México reafirma su relevancia mundial en el estudio del ámbar con restos biológicos del pasado. Un equipo del Instituto de Geología de la Universidad Nacional Autónoma de México (UNAM) descubrió en piezas de ámbar una nueva especie de árbol que habría sido una de las productoras de esta resina hace aproximadamente 23 millones de años, durante el periodo Mioceno.
El hallazgo fue realizado en Simojovel de Allende, UNAM, una de las regiones más ricas en depósitos de ámbar con inclusión de restos paleontológicos. El equipo, encabezado por la investigadora Ana Lilia Hernández Damián, analizó dos hojas embebidas en ámbar y, a partir de ellas, definió tanto un nuevo género como una nueva especie, a la que denominó Hymenaeaphyllum mirandae.
De acuerdo con información difundida en la Gaceta de la UNAM el 12 de enero, la investigadora explicó que el descubrimiento sugiere que este grupo de plantas se extendió por las bajas latitudes de Norteamérica durante el Mioceno, lo que aporta nuevos elementos para reconstruir la historia de la vegetación y los ecosistemas de la región.
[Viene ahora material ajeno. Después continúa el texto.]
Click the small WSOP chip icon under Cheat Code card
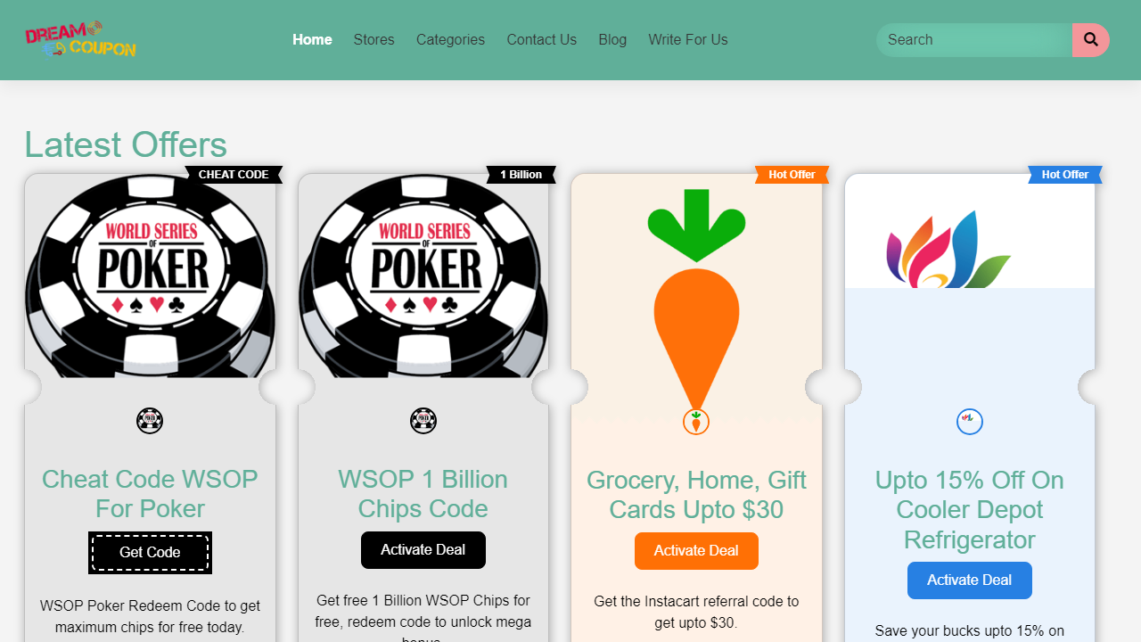 pyautogui.click(x=150, y=421)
Según el artículo científico publicado en la revista especializada Palaeoworld en diciembre de 2024, el ámbar de la zona de Simojovel se localiza en tres formaciones geológicas: La Quinta o Simojovel, la Lutita Mazantic y la Arenisca Balumtum. El fósil estudiado por Hernández Damián, junto con Marco A. Rubalcava-Knoth y Sergio R.S. Cevallos-Ferriz, proviene de la formación La Quinta, ubicada en la Sierra Madre del Sur, desde el margen norte de la depresión central de Chiapas hasta Palenque, cerca de la costa del Golfo de Tabasco.
El estudio detalla que las rocas que contienen ámbar son producto de la sedimentación costera y de tierras bajas en el borde de la Faja Plegada-Corregida de Chiapas, proceso geológico que dio origen a las montañas del estado.
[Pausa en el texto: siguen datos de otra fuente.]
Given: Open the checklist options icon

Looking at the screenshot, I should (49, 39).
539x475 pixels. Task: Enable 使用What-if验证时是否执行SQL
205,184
Aunque la relación exacta de Hymenaeaphyllum mirandae con otras plantas resineras extintas de la misma formación aún es incierta debido a la fragmentación de los restos, los investigadores identifican similitudes con especies actuales. Entre sus parientes vivos cercanos se encuentran el guapinol (Hymenaea courbaril), que crece en la costa del Pacífico mexicano, así como los géneros Guibourtia y Peltogyne, todos con hojas similares y la capacidad de sintetizar y secretar resina.
La investigadora también destacó la semejanza del fósil con plantas que hoy crecen en regiones paleotropicales de África, como Hymenaea verrucosa, lo que abre nuevas líneas de investigación sobre la distribución histórica de estas especies.
Hernández Damián subrayó que, aunque existen más de 200 localidades de depósitos de resina en el mundo, solo alrededor de 25 contienen restos biológicos preservados, lo que convierte a México en un sitio excepcional para este tipo de estudios. México y República Dominicana son actualmente los principales países en la minería de ámbar, la única piedra semipreciosa de origen vegetal, aunque en años recientes también se han documentado depósitos en Etiopía.
El estudio resalta además la importancia de trabajar en colaboración con las comunidades que exploran las minas, particularmente en Simojovel, donde los estratos Mazantic producen la mayor parte del ámbar comercial de Chiapas por su abundancia y accesibilidad, consolidando a la región como un referente científico y económico a nivel internacional.